Exercise task
Render the rows from the one containing "Популярні Англійські курси (658, 205)" through the one containing "Купити (1155, 628)", inclusive, as a JSON list of strings with one string per row. Leave out any blank rows.

Provided material
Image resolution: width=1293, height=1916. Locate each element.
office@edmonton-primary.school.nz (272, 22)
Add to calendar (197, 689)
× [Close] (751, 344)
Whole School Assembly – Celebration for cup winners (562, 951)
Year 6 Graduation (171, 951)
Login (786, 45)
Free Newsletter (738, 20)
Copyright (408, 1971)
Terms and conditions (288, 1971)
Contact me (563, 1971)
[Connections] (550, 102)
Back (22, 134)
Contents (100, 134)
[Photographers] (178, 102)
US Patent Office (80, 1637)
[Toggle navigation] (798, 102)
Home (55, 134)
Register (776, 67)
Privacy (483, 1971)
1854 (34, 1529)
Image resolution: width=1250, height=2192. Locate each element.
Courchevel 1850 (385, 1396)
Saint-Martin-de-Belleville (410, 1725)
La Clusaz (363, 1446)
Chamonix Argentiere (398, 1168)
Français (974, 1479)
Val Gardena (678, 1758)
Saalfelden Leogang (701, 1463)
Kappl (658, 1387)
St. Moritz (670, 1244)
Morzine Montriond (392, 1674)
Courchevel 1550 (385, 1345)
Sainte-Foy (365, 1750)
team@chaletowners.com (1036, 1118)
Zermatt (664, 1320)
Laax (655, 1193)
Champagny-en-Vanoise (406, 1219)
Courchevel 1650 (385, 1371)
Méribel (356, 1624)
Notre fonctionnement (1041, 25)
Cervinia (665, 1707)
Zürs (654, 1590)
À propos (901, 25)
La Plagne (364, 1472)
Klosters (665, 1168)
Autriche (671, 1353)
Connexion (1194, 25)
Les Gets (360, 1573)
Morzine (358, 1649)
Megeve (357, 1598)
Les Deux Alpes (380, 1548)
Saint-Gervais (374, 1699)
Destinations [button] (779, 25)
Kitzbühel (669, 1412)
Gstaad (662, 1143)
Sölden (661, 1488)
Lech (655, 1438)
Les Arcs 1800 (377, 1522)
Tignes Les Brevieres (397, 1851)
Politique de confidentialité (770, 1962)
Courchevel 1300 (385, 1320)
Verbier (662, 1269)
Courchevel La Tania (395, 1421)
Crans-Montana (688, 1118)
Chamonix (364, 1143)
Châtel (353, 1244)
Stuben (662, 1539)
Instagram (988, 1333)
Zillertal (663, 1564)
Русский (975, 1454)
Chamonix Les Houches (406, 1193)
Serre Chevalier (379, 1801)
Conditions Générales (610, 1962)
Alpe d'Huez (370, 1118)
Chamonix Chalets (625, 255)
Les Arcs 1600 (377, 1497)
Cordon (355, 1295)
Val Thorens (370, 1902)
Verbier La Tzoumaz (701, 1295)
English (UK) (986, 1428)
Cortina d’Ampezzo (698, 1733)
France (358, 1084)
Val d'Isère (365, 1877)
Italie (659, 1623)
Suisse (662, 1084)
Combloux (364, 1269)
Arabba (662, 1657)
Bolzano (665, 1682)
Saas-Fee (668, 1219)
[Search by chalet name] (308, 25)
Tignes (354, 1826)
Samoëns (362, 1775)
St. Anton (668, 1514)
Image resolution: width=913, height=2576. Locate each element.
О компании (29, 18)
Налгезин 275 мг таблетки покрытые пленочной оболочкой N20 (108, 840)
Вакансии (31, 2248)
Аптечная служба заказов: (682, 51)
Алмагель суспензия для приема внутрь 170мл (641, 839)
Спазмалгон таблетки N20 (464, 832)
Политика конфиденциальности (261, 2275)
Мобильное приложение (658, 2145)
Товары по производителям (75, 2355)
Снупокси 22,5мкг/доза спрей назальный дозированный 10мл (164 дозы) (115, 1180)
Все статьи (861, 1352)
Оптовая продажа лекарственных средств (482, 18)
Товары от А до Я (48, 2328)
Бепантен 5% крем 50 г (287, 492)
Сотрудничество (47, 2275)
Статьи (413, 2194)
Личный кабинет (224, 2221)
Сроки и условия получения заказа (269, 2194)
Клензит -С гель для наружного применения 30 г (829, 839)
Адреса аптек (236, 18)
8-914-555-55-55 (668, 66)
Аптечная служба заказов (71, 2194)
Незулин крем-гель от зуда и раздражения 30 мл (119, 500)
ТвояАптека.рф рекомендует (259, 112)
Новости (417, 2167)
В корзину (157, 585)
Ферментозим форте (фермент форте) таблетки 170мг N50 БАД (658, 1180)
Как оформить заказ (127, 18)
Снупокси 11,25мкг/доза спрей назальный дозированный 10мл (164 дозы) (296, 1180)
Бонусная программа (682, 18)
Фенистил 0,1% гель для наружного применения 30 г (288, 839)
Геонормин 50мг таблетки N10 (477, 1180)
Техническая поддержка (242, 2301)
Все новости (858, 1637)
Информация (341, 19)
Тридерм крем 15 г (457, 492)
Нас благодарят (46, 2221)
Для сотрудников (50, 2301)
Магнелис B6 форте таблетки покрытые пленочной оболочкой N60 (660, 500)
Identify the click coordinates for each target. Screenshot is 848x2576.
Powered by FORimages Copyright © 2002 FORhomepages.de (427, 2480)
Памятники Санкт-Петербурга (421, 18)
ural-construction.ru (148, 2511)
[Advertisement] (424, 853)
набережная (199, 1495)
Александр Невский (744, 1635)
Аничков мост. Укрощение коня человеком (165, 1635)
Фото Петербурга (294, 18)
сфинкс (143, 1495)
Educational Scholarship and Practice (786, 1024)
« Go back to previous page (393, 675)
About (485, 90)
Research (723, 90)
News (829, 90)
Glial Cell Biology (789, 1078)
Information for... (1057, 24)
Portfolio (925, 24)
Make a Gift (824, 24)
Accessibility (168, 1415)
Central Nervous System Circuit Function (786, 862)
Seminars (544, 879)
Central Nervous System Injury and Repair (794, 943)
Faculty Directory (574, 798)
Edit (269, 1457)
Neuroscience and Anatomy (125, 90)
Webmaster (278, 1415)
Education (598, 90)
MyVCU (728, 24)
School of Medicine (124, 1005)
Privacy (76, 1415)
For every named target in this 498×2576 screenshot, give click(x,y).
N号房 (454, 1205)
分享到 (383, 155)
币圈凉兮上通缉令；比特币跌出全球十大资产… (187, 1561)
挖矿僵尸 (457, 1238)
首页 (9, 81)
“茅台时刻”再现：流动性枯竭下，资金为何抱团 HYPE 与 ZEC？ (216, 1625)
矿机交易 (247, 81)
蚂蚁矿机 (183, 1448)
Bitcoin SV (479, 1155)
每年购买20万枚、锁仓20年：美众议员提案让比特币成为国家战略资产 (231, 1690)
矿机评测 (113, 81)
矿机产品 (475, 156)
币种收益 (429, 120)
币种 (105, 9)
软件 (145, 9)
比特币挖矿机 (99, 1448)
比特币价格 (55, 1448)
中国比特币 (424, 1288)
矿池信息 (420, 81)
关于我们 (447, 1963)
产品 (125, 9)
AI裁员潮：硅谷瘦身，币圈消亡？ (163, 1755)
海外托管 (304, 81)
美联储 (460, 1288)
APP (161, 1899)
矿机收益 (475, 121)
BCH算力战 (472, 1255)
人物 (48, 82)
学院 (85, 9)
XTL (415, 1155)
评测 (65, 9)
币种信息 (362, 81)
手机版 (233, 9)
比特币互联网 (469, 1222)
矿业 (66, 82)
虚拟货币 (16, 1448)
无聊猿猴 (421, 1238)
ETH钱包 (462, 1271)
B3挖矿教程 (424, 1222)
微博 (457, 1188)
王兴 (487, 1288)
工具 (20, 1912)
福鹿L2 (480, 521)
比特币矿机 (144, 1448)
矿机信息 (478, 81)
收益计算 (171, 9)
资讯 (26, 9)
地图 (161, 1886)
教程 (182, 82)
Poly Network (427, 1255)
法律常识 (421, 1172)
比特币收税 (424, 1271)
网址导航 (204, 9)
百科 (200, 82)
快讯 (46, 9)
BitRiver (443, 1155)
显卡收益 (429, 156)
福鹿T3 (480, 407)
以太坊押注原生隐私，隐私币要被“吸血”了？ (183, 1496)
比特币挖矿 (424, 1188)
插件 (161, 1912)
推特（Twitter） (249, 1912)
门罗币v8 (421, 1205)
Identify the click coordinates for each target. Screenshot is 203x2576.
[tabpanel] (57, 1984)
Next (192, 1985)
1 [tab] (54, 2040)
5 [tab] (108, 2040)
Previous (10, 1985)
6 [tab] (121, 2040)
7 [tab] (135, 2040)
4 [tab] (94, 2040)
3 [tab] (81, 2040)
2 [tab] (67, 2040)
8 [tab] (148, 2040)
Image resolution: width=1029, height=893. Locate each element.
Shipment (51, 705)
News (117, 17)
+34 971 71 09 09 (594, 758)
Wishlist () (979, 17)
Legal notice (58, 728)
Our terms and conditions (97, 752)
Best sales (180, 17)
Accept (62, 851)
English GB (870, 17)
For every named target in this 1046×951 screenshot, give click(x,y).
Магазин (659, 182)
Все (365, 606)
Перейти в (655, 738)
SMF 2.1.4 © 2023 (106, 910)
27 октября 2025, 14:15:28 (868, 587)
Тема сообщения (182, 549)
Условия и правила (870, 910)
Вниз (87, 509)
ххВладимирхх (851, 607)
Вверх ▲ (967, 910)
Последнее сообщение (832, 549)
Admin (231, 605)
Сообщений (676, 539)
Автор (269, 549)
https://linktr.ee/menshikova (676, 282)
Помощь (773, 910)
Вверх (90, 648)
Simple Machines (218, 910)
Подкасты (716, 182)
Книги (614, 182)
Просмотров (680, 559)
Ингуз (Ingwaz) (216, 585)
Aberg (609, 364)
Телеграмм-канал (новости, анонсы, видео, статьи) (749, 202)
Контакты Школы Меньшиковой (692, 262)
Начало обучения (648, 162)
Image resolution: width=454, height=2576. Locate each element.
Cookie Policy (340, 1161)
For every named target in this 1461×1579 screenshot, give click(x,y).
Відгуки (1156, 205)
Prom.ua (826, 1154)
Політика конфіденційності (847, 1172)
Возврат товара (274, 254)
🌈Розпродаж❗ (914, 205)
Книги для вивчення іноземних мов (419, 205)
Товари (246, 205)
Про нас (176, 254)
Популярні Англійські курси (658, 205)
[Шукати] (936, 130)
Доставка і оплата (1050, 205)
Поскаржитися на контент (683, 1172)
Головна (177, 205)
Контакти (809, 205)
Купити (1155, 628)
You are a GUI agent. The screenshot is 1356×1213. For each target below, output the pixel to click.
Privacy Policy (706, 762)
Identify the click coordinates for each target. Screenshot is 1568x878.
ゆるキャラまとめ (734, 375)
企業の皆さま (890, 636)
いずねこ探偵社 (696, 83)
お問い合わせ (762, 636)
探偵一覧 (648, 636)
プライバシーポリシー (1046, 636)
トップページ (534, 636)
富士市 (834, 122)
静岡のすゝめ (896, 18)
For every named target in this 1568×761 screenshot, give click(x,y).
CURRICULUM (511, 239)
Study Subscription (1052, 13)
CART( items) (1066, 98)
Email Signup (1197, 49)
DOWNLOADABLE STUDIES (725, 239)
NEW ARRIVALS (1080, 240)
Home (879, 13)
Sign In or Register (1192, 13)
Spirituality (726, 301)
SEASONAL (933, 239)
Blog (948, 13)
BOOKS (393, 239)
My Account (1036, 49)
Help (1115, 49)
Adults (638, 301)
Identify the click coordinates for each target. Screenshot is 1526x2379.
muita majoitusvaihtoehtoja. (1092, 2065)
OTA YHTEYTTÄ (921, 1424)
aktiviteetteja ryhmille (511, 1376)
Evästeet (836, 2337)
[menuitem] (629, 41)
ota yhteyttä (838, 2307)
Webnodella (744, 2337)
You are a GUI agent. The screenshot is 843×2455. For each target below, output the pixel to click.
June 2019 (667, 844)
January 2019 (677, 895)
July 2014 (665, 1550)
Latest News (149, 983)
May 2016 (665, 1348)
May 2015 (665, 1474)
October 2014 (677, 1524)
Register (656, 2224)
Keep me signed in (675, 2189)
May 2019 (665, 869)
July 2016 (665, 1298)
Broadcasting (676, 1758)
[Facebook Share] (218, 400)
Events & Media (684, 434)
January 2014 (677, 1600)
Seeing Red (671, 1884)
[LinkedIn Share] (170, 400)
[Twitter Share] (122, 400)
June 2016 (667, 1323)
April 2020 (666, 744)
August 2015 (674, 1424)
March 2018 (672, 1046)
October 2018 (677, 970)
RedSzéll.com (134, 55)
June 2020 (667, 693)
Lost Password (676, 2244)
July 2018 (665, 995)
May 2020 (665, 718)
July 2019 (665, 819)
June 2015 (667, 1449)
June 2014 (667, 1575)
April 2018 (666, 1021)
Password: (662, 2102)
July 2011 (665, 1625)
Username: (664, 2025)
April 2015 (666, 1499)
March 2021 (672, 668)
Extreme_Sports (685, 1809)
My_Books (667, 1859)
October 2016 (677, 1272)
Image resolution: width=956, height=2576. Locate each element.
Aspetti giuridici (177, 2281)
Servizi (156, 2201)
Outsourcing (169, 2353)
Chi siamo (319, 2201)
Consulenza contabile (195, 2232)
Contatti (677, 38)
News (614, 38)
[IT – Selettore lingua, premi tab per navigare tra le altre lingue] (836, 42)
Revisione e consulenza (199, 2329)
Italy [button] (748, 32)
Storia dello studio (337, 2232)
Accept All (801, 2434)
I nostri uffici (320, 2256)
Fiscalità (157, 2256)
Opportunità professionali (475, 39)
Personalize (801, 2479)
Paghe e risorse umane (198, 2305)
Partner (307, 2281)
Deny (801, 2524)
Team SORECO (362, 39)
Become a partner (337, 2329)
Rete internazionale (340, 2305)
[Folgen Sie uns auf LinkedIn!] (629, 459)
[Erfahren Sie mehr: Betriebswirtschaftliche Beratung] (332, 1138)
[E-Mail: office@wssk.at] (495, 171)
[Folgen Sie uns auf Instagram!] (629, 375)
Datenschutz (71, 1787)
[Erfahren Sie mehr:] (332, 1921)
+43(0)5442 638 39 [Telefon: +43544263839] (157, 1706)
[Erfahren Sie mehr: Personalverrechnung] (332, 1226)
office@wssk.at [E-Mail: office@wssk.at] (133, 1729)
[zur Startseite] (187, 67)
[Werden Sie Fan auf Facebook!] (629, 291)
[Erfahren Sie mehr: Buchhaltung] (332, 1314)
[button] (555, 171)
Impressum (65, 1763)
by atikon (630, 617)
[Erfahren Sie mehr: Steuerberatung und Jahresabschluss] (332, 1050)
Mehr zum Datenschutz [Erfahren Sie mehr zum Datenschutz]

Correct output
[
  "Популярні Англійські курси (658, 205)",
  "[Шукати] (936, 130)",
  "Доставка і оплата (1050, 205)",
  "Поскаржитися на контент (683, 1172)",
  "Головна (177, 205)",
  "Контакти (809, 205)",
  "Купити (1155, 628)"
]